[Mono-devel-list] Mono Runtime AOP - Book recommendation for the runtime

Jonathan Pryor jonpryor at vt.edu
Wed Oct 20 07:20:08 EDT 2004


On Wed, 2004-10-20 at 03:38, Christoph Stiedl wrote:
<snip/>
> The topic of my internship is to extend the mono runtime with aspect
> behavior. (AOP = Aspect Oriented Programming)
> 
> At the moment I've got no glimpse where to start understanding mono. I
> have to implement additional code at loading classes, jit compiling
> classes and rejitting classes. Could you please help me to find the
> corresponding places in the code.

In the "mono" CVS module, read everything in the "docs" directory (in
particular "docs/mini-doc.txt").

The JIT compilation code is in mono/mini.  (The mono/jit directory is an
older version of the JIT engine; mono/mini is the current version.)

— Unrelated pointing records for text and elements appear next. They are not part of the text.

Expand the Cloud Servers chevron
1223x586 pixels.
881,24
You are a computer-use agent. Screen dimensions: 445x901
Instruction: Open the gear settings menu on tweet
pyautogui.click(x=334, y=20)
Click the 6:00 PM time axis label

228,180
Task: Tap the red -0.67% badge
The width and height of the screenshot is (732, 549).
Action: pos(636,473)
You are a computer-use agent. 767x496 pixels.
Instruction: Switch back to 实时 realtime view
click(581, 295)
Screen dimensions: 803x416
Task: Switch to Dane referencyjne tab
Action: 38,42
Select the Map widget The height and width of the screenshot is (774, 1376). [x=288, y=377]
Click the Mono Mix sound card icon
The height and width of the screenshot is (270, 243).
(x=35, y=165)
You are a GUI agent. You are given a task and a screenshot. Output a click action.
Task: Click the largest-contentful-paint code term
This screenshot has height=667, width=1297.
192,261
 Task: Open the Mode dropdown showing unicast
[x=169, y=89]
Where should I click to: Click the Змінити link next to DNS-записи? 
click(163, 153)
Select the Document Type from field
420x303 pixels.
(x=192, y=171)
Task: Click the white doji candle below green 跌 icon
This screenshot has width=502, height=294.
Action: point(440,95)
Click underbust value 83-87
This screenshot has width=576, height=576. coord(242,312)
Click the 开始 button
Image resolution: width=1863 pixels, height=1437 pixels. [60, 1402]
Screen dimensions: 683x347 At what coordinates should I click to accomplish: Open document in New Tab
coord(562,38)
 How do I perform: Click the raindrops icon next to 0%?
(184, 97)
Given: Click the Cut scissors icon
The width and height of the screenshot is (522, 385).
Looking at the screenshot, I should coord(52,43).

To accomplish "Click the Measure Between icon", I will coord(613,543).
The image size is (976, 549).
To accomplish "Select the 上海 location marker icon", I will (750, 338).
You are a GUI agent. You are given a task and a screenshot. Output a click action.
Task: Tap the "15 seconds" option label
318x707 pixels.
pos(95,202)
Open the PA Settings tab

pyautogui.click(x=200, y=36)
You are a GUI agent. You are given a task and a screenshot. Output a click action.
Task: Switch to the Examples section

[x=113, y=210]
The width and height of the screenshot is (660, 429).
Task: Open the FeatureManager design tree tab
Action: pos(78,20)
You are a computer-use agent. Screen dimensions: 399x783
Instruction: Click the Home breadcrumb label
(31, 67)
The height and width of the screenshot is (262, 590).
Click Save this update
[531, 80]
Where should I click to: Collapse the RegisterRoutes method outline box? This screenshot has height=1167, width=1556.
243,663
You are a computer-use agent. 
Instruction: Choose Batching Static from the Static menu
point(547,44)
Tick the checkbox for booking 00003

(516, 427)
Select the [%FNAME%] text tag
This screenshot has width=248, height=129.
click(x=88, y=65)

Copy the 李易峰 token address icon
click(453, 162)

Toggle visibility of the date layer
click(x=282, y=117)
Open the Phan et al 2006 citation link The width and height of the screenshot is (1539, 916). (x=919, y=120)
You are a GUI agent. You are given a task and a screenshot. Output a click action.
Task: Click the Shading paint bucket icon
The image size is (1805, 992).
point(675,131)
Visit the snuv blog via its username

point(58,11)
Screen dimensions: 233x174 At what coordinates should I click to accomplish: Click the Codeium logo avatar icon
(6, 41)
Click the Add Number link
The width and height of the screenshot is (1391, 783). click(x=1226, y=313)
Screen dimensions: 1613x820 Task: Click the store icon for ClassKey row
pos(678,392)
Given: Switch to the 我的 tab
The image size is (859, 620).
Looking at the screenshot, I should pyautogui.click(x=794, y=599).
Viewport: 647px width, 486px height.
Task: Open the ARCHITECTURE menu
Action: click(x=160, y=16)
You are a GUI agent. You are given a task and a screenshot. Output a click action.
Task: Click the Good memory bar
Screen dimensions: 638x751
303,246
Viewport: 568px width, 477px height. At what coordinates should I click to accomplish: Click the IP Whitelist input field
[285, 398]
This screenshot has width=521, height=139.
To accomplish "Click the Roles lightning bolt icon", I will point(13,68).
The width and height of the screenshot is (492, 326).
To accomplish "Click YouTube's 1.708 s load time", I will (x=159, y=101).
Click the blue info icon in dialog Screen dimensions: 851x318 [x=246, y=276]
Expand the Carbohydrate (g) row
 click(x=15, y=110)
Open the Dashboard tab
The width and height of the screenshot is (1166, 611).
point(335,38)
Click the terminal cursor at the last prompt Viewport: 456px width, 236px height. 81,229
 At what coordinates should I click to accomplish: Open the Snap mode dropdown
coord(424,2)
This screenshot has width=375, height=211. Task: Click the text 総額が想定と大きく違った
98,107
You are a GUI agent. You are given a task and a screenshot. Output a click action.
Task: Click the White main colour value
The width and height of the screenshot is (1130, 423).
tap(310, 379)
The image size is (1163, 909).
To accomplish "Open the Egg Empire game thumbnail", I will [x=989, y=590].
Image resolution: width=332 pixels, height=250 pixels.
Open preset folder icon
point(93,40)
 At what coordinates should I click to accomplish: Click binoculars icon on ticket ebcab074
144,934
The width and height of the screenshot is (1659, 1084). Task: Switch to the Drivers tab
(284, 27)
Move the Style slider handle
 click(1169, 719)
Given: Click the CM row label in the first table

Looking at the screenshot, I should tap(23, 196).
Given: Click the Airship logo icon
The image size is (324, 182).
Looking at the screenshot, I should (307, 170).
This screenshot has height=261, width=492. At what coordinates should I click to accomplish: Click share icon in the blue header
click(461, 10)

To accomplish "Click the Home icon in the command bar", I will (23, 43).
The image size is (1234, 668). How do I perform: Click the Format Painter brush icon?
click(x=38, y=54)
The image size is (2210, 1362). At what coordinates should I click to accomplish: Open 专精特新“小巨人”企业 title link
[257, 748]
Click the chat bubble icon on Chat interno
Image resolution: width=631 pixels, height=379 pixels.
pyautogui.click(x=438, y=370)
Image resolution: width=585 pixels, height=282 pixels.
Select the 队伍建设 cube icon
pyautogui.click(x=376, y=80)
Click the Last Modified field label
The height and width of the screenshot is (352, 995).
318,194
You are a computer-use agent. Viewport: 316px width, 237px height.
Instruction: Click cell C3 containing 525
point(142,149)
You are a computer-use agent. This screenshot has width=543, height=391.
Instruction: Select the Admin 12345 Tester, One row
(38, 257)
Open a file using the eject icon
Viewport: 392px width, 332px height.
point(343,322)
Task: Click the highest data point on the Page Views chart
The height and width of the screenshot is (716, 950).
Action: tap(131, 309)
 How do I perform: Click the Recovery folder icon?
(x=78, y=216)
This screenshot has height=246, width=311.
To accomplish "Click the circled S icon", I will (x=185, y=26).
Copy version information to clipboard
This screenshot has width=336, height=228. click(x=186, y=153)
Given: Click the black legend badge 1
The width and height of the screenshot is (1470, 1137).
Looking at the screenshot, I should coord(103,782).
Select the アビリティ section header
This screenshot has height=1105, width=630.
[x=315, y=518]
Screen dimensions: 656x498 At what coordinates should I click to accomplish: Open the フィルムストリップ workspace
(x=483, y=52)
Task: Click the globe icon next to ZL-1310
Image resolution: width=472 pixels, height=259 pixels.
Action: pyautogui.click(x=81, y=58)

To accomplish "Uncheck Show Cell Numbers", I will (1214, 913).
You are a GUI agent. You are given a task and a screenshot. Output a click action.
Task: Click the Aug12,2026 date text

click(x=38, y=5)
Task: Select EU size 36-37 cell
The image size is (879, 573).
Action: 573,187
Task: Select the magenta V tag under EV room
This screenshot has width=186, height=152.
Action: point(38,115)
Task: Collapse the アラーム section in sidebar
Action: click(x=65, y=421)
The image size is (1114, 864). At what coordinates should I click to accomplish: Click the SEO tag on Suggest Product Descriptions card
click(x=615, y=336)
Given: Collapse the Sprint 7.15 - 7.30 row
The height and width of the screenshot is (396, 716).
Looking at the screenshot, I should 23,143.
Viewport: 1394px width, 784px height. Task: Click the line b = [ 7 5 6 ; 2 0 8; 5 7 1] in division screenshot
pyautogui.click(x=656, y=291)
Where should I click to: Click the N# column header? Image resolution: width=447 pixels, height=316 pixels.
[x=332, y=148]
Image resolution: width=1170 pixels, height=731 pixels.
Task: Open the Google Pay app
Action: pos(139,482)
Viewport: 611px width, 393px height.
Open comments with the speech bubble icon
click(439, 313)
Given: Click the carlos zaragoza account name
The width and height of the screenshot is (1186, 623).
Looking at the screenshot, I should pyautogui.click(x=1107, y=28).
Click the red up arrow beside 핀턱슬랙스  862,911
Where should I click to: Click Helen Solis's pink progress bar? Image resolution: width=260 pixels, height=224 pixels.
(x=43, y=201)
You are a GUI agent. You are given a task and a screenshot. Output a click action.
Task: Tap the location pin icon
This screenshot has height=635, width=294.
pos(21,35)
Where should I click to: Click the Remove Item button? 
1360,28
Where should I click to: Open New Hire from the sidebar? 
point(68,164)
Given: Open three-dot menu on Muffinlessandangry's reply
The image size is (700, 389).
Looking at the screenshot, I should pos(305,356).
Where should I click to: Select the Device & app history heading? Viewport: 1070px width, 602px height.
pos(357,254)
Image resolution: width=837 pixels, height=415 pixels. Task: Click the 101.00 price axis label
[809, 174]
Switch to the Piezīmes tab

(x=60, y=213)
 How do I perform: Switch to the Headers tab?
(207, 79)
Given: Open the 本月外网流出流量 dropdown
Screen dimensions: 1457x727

It should also be noted that there is no support to "re-JIT" a class. 
Classes are only JITted once.

> Furthermore I'd be very happy if you could recommend me some books to
> read for understanding the runtime and its behavior. For short: Which
> books should I read to understand mono?  I have already visited the
> "book" page on the homepage
> (http://www.mono-project.com/about/books.html), but those books are 
> rather more about compilers. What I would like to ask is, if there are
> some good books about runtimes themselves and about the architecture,
> mainly corresponding to mono.

A JIT engine *is* a compiler, so books about compilers are very
pertinent. :-)

The other parts of the "runtime" include mono/io-layer, a Win32 API
compatible layer which is used for file I/O (to simplify Windows/Unix
portability); libgc, the garbage collector; mono/metadata, for metadata
handling (e.g. getting the classes & class members within an assembly);
and other support areas (profiling, platform-specific code, etc.).

Then there's the C# class library, in the "mcs" CVS module, in the
"class/ASSEMBLY-NAME" directory.

You should also read the Papers section of the mono site: 

	http://www.mono-project.com/about/papers.html

As for how all the disparate parts fit together, I don't know of any
books that discuss it.

I would also suggest that you read up on ContextBoundObject, which is
another way to get AOP-like behavior within .NET.  (Summary: it uses the
remoting infrastructure to "capture" method calls & member access.  It's
like remoting, but *within* an AppDomain instead of between AppDomains. 
This would allow you to "easily" trace method calls, AFAIK a common AOP
example.)  The downside to ContextBoundObject is that it "burns a base
class", so you can't use it in all circumstances.